> [Assignment]: Look over the material for the string "computer". Copy every line where it turns up.

=== Section Start ===

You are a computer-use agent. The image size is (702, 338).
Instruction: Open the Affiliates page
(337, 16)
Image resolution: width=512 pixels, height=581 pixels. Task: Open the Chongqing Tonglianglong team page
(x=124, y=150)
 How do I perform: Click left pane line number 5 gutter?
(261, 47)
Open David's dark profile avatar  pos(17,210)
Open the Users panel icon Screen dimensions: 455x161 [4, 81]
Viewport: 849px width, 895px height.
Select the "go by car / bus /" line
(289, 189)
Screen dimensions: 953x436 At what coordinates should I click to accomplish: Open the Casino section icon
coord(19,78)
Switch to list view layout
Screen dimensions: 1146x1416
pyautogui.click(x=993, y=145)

=== Section End ===
=== Section Start ===

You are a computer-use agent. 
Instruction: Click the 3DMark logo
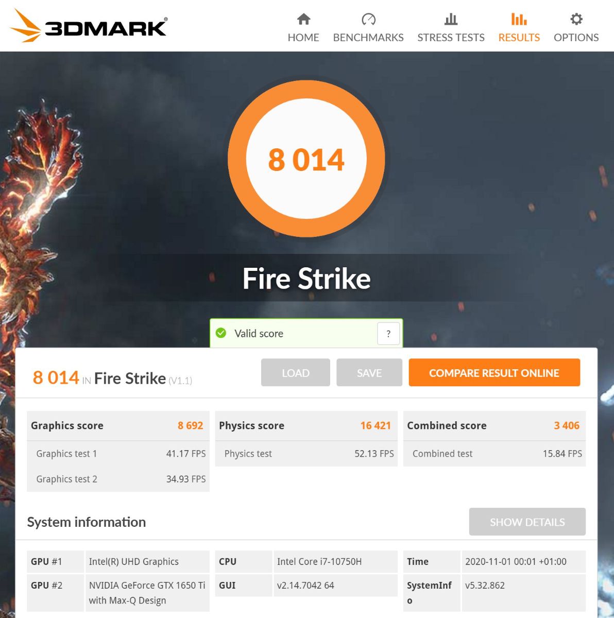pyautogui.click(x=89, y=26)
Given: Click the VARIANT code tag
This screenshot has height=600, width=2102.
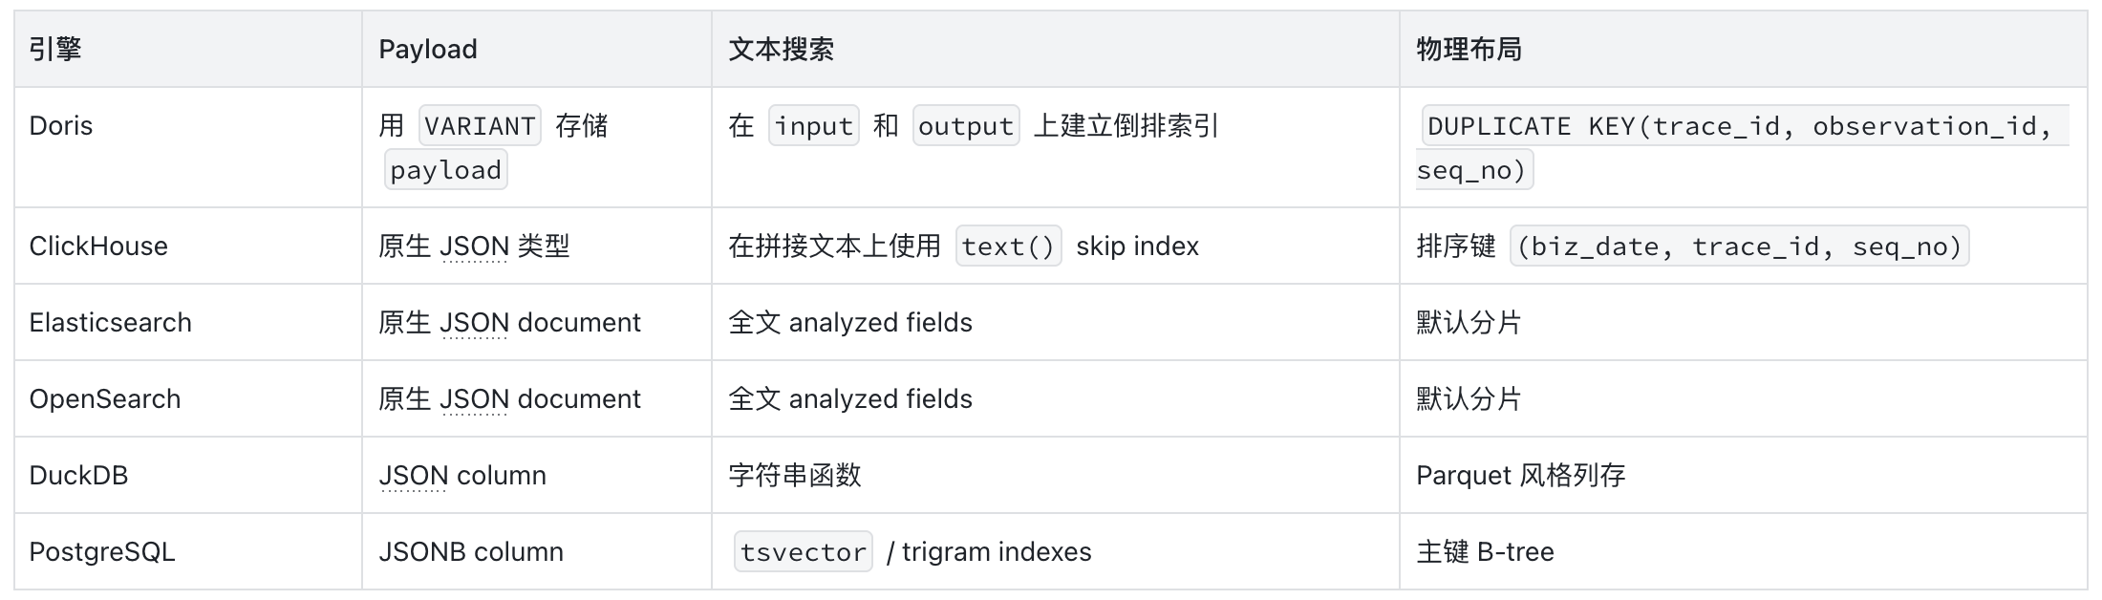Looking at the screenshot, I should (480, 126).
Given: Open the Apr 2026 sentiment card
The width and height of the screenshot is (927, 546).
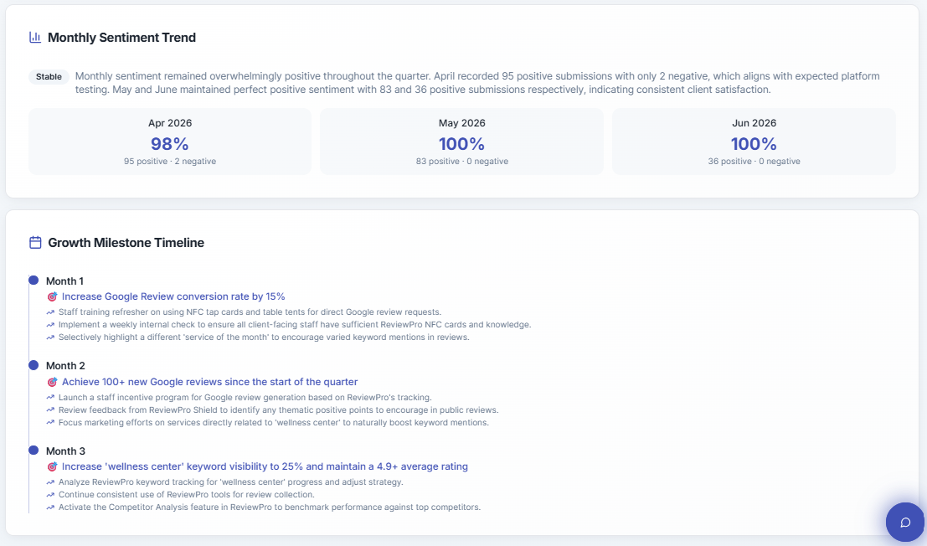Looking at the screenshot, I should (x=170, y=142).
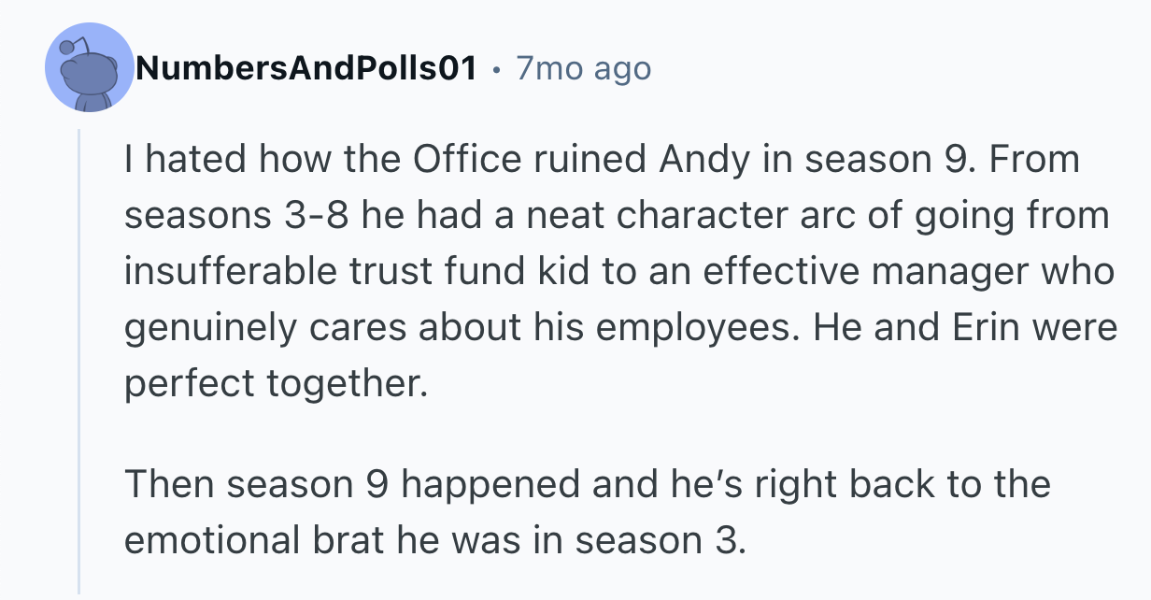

=== Section End ===
=== Section Start ===

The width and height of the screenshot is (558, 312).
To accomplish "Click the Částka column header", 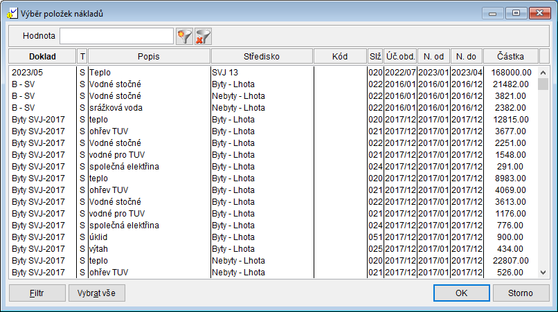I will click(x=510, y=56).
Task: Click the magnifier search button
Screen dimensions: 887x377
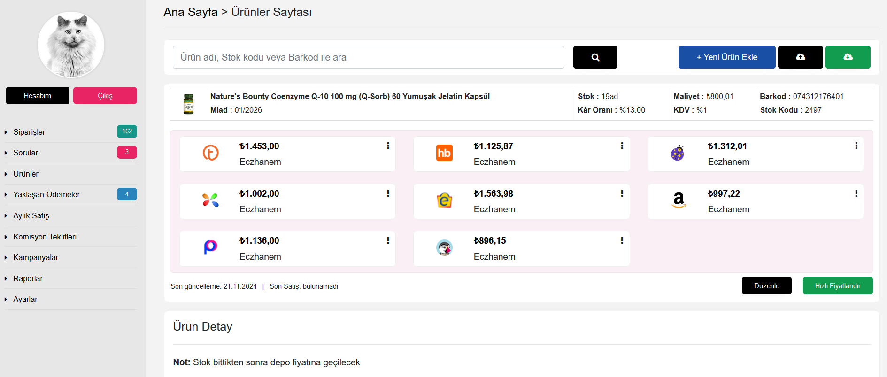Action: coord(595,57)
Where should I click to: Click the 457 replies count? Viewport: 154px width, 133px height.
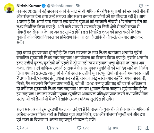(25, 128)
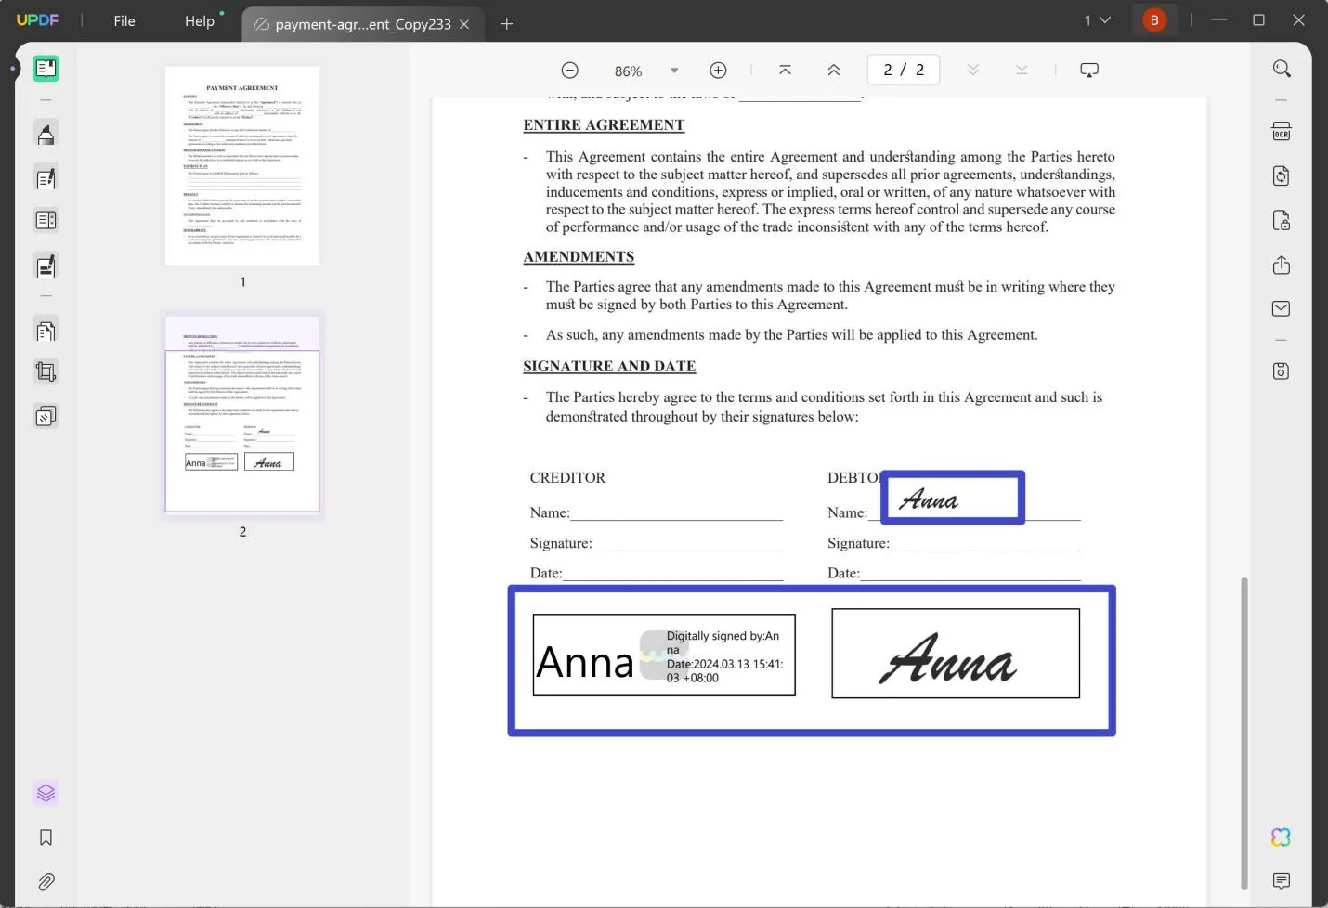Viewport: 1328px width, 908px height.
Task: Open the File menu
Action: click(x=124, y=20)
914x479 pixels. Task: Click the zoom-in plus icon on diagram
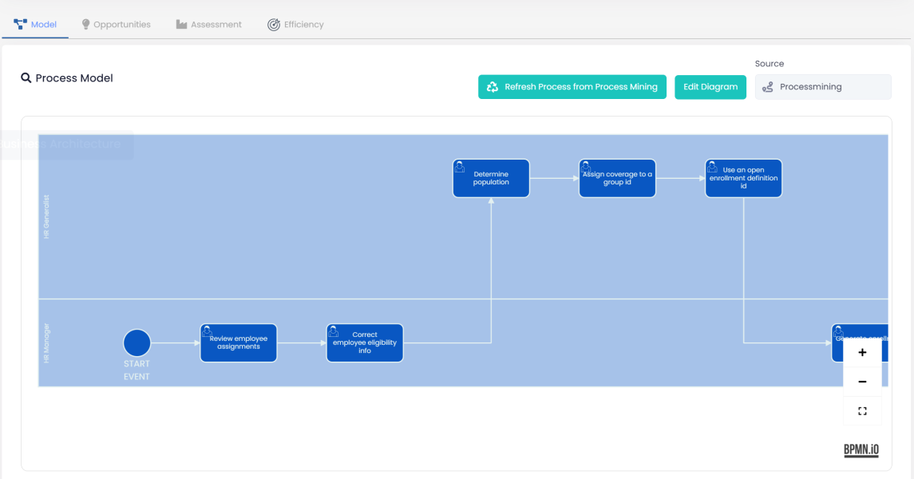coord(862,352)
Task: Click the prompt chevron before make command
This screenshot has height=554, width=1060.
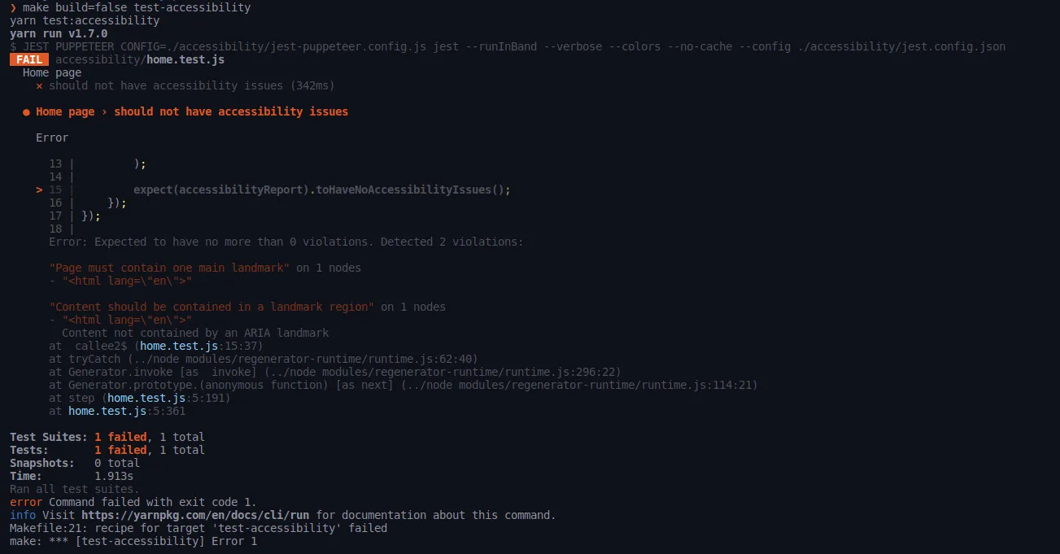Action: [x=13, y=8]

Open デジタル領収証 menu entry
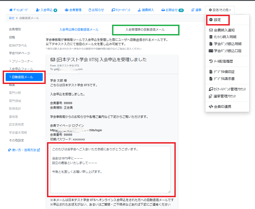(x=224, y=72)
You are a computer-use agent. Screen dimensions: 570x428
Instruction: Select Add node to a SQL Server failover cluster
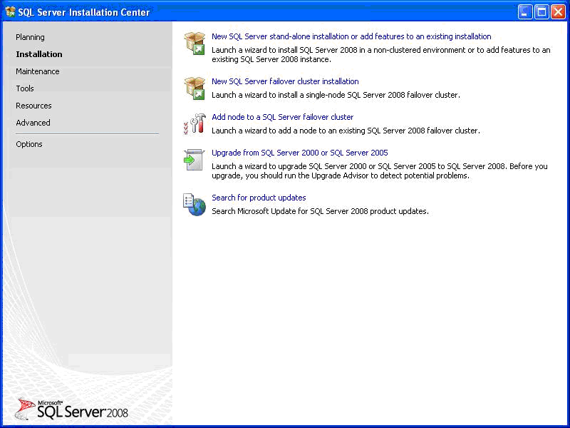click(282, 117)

=== Section End ===

> [Result for this task]:
You are a computer-use agent. The image size is (702, 338).
You are a computer-use agent. 
You are a computer-use agent. Screen dimensions: 570x428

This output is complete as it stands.